**Work to be completed:** Where the records below have a line with "comment", that line is to be copied.

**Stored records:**
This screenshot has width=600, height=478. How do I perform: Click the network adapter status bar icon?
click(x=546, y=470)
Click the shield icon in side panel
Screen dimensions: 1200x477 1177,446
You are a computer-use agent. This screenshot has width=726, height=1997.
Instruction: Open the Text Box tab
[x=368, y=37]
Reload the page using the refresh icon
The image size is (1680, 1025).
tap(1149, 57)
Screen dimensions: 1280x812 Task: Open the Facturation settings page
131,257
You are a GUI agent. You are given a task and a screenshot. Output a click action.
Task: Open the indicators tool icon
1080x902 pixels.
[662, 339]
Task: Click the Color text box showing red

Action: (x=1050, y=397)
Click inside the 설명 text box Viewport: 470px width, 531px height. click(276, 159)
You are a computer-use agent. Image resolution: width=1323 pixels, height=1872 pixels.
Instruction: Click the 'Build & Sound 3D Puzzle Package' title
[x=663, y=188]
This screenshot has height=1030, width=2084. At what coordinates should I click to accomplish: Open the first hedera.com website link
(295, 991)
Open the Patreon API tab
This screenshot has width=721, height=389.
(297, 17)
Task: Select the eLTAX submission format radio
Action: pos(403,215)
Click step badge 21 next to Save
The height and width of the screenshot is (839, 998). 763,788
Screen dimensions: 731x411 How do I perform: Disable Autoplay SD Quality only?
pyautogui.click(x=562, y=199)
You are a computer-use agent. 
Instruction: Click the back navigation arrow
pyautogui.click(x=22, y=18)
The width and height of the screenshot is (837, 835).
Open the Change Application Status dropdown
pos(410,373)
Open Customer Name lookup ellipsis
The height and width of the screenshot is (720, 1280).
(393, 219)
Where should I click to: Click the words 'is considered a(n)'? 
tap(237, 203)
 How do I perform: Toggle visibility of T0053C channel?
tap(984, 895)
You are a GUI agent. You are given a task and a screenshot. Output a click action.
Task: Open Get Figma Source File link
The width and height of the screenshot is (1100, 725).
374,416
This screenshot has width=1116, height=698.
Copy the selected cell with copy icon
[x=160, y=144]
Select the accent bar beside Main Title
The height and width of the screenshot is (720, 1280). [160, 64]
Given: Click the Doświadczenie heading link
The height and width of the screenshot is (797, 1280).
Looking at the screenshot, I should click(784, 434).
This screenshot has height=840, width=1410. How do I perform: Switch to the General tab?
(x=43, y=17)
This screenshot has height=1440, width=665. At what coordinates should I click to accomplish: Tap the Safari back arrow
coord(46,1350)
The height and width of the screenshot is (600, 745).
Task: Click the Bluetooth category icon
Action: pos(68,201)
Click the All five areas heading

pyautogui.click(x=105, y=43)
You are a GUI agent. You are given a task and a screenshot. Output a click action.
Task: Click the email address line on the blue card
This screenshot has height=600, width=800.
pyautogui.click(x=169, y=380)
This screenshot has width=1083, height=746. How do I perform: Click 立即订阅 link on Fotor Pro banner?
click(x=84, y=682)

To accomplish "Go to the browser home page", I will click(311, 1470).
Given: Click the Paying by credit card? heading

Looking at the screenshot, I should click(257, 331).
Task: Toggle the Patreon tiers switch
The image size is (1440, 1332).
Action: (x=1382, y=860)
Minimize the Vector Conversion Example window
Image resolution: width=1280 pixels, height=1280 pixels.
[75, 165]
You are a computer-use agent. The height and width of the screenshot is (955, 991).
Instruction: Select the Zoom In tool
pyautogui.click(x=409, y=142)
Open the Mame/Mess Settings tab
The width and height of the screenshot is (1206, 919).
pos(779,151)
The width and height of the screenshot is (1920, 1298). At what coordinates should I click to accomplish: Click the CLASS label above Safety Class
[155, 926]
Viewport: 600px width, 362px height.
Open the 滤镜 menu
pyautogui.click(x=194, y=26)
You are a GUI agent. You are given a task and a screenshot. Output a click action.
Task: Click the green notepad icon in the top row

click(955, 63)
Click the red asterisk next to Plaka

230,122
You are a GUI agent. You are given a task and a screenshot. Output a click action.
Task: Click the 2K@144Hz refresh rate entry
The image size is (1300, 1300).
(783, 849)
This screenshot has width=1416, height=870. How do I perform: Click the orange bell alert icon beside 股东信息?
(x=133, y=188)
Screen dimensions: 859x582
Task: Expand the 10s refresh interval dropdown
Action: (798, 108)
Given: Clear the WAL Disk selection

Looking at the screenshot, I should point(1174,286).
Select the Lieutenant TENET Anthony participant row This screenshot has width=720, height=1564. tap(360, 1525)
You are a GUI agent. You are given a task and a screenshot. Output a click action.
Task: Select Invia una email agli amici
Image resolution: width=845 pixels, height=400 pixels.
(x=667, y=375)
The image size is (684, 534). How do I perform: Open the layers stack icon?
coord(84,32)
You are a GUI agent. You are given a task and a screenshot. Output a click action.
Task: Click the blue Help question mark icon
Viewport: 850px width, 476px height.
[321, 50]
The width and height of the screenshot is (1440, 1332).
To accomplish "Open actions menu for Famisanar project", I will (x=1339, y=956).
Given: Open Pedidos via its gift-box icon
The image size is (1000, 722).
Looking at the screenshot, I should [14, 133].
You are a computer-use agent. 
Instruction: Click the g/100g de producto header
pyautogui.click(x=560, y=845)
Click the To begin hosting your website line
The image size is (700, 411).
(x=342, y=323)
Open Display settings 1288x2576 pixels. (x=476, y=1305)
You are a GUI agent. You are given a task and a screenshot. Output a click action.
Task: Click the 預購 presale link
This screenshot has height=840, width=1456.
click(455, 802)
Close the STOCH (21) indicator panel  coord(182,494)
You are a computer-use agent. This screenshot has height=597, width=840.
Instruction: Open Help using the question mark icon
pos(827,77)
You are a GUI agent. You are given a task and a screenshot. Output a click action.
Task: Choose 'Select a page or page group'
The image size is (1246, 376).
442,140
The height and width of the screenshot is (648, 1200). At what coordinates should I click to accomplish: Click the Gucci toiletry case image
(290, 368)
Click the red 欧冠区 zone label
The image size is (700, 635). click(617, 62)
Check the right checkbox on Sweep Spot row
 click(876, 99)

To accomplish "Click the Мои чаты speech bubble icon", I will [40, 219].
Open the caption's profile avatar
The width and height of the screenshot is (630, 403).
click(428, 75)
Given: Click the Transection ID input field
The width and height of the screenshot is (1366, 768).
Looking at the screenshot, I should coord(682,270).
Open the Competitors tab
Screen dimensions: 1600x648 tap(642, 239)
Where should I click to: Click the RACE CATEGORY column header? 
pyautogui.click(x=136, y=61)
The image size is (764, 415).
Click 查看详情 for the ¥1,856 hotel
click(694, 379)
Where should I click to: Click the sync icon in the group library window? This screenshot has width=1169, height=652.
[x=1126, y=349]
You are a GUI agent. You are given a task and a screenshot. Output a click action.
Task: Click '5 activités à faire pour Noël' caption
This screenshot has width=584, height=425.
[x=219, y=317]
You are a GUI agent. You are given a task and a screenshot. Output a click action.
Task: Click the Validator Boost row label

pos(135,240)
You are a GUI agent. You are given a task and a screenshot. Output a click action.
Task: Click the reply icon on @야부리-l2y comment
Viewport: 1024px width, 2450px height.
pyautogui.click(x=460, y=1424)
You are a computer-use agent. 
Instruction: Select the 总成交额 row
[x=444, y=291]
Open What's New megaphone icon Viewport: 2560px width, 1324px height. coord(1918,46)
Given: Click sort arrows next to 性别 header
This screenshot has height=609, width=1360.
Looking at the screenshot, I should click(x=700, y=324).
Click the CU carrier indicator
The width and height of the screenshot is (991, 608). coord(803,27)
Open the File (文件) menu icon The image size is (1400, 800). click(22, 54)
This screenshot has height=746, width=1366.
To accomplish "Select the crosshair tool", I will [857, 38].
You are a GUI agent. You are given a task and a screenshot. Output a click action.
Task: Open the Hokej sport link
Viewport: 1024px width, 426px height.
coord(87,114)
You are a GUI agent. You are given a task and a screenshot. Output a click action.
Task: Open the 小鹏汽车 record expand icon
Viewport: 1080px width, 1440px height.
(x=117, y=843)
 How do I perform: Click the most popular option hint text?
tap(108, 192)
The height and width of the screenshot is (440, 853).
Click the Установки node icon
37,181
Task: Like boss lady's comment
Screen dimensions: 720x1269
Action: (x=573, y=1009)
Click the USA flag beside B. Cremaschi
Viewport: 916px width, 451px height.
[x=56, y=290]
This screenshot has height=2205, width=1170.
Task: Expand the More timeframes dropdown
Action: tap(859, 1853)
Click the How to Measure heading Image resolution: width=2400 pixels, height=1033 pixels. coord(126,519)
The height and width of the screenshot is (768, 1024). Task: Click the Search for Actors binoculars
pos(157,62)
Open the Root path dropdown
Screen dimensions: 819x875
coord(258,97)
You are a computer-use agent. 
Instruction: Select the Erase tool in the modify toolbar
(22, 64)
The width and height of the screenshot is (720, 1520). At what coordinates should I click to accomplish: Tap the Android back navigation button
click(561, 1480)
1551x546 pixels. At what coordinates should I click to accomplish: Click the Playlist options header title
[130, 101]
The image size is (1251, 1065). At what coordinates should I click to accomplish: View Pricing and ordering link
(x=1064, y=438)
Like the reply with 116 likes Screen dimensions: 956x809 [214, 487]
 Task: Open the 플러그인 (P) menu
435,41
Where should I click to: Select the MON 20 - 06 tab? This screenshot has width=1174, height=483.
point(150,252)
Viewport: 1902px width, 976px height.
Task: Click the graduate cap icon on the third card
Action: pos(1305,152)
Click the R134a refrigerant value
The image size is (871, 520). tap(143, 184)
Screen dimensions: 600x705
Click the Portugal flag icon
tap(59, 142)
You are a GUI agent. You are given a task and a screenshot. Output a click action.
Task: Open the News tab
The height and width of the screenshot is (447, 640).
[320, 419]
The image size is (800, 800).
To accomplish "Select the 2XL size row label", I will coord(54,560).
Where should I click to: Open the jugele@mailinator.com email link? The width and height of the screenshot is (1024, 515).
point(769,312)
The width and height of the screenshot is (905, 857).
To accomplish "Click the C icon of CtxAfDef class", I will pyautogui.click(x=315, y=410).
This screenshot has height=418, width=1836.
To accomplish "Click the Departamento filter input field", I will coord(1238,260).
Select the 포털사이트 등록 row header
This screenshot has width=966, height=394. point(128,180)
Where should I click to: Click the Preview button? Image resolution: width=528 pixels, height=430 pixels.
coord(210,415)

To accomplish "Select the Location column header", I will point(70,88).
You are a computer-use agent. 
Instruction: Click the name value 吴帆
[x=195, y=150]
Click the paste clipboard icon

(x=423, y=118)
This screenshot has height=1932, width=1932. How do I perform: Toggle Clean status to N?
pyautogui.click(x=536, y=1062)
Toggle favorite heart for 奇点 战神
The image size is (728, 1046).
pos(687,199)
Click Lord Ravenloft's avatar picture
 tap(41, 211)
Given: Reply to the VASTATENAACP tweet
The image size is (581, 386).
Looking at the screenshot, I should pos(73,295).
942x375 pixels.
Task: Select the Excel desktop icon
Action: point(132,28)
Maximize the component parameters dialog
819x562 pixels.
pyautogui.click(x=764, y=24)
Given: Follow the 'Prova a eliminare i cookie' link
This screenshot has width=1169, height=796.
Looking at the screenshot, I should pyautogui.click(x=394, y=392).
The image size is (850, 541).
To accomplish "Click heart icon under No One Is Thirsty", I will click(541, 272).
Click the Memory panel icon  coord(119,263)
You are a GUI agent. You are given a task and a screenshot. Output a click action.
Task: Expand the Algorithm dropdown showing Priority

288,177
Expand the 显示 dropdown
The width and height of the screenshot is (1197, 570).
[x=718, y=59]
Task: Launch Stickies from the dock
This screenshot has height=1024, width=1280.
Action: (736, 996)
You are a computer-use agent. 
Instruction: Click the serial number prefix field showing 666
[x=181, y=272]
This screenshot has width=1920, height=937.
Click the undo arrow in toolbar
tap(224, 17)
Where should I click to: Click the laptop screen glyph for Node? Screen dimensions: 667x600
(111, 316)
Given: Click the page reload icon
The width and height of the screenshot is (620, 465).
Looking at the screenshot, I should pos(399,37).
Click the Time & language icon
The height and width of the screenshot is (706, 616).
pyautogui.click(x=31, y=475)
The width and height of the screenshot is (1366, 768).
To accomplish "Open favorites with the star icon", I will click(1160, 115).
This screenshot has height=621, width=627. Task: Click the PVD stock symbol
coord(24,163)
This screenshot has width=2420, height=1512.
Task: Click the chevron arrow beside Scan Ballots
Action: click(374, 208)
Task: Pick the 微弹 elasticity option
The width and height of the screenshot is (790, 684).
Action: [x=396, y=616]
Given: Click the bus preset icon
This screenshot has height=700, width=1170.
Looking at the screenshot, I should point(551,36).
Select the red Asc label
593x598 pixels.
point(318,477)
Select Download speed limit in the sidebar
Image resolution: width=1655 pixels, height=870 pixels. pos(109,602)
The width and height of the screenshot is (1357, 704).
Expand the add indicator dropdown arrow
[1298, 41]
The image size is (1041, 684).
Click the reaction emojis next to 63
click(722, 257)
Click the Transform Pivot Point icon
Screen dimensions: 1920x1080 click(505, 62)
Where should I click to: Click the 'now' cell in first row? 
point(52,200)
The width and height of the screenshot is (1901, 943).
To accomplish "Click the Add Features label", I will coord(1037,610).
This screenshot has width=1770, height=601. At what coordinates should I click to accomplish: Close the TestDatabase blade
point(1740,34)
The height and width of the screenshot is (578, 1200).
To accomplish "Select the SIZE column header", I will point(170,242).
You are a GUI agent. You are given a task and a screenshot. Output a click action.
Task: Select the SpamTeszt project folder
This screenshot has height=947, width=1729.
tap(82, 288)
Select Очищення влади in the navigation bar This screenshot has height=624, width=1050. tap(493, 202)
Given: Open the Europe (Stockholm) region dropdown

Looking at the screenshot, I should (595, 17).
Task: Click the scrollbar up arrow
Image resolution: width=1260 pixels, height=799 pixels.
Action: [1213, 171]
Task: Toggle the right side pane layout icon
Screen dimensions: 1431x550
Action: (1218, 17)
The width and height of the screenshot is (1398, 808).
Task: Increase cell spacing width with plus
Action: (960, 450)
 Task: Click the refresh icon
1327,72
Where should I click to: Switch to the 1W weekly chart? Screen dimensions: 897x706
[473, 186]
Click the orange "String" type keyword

**Task answer:**
Task: Click the reply icon on @야부리-l2y comment
Task: Like boss lady's comment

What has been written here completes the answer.